Don’t wait for macOS Sequoia. This app already has its best feature

Apple's Craig Federighi introducing the new window tiling feature in macOS Sequoia at the Worldwide Developers Conference (WWDC) 2024.

When Apple lifted the shroud on macOS Sequoia at its Worldwide Developers Conference (WWDC) in June, there were a lot of headline announcements: Apple Intelligence, iPhone mirroring, a new Passwords app, plus a whole lot more. Yet it was the much more modest announcement of window snapping and tiling that really caught my eye.

For years, Windows users have been able to point to the lack of macOS window snapping as proof of the inferiority of Apple’s operating system. After all, if Apple couldn’t even get such a simple productivity feature right, what else was it failing at?

Apple has finally put that idea to bed, and I’ve been testing out its new feature in macOS Sequoia’s developer beta. Yet despite the step forward that window snapping represents, it’s got nothing on a third-party app that I’ve been using for years to fill the void Apple has left.

That’s because compared to an app called BetterTouchTool (which costs $12 for a standard license), Apple’s solution is no great shakes at all. It’s outdone in nearly every way by BetterTouchTool, which provides more options, is easier to use, and more reliable to boot. If you’re after window tiling on your Mac, BetterTouchTool is the way to go.

Window snapping in macOS Sequoia

Three app windows arranged on a screen using window tiling in macOS Sequoia.
Digital Trends

In macOS Sequoia, window tiling is fairly simple. You drag a window toward the edge of your screen and, when you get close enough, an outlined frame appears below the window. Let go of your mouse or trackpad and the window snaps into place. You can arrange windows to occupy half your screen, a quarter, or some combination thereof. There are keyboard shortcuts (Globe+Control+Left arrow moves the window to the left half of your screen, for instance), and you can see all the options by going to Window > Move & Resize in the menu bar.

Apple gives you a few customization options, but not many. You can hold the Option key when moving a window to give yourself a bigger “drop zone.” You’ll find more tiling choices if you hover over the green traffic light button in an app’s top-left corner. And you can also remove the gap between tiled windows, making them flush with each other.

But there are plenty of shortcomings that have left me wanting a whole lot more from Apple. While you can move windows around using keyboard shortcuts, you can’t customize these shortcuts to better suit yourself. Unlike in Windows 11, snapping a window doesn’t automatically give you the choice of snapping another app to the other side of your screen. Moving windows into place is fiddly, and some apps have minimum sizes that are larger than half a screen’s width, meaning they don’t tile well (or at all) with other windows.

In other words, window snapping in macOS Sequoia is fine, but not much more than that. I know we’re talking about a macOS beta here, but even so, this feature doesn’t feel anywhere close to where I’d like it to be.
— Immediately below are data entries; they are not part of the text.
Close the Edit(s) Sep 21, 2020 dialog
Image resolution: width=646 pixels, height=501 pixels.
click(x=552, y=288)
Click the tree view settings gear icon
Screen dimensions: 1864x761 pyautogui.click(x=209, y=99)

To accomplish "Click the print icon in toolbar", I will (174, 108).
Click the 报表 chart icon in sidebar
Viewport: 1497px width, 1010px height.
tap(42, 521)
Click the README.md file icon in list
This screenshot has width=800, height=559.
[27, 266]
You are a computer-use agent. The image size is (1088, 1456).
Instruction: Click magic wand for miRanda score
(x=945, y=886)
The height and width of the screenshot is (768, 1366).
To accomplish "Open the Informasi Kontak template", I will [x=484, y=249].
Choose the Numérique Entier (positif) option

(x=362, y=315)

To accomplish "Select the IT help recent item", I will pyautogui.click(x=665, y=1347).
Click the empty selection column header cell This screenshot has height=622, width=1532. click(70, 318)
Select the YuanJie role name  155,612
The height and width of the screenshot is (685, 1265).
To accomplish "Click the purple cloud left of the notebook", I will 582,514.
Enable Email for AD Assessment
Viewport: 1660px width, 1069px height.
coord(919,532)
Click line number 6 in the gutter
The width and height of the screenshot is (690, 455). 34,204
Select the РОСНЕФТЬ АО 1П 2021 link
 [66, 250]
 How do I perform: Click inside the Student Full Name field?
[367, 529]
Why BetterTouchTool is, well, better

The settings page for the BetterTouchTool app, showing Window Snapping & Moving options.
Digital Trends

Enter BetterTouchTool. This app is absolutely stacked with window-snapping features — and a whole lot more — giving you greater control than Apple is ever likely to grant you. That ranges from custom keyboard shortcuts for window tiling to visual tweaks that change the way the app looks and feels. It all gives you much more power and flexibility than macOS Sequoia’s native solution.

BetterTouchTool has a wealth of advanced features and power tools to satisfy every morsel of curiosity you might have. You can create your own snap areas and shapes, decide if a window returns to its previous shape when it’s removed from a snap zone, delay Mission Control launching when you move a window upward, and so much more. There are even options specifically for Stage Manager. It’s a power user’s dream come true.

It’s not just window snapping that BetterTouchTool excels at. Here’s one of my favorite features: When you press and hold a modifier key, your mouse pointer will move or resize any window it is hovering over, without even needing to click a mouse button (you can also accomplish this with a three-finger drag). It’s a marvelously clever feature and absolutely effortless to use day to day.

But let’s be fair to Apple: It’s clear that macOS Sequoia’s window snapping, like many of its other features, is in a very early stage of development. I’m not worried about its bugginess — that’s standard procedure for beta testing, and it’s something that Apple can fix it easily enough.

But I’d like to see greater ambition on Apple’s part here, with more features and control over how window snapping works. If all that means is customizable keyboard shortcuts and a smattering of advanced tools, that’s better than nothing.

I doubt that will happen, though. Apple’s instinct is to create something straightforward and easy to use rather than rivaling the full-featured nature of BetterTouchTool. For now, that tells me that BetterTouchTool doesn’t have to worry about being Sherlocked by Apple — and that it’s here to enhance my macOS window tiling experience for the foreseeable future.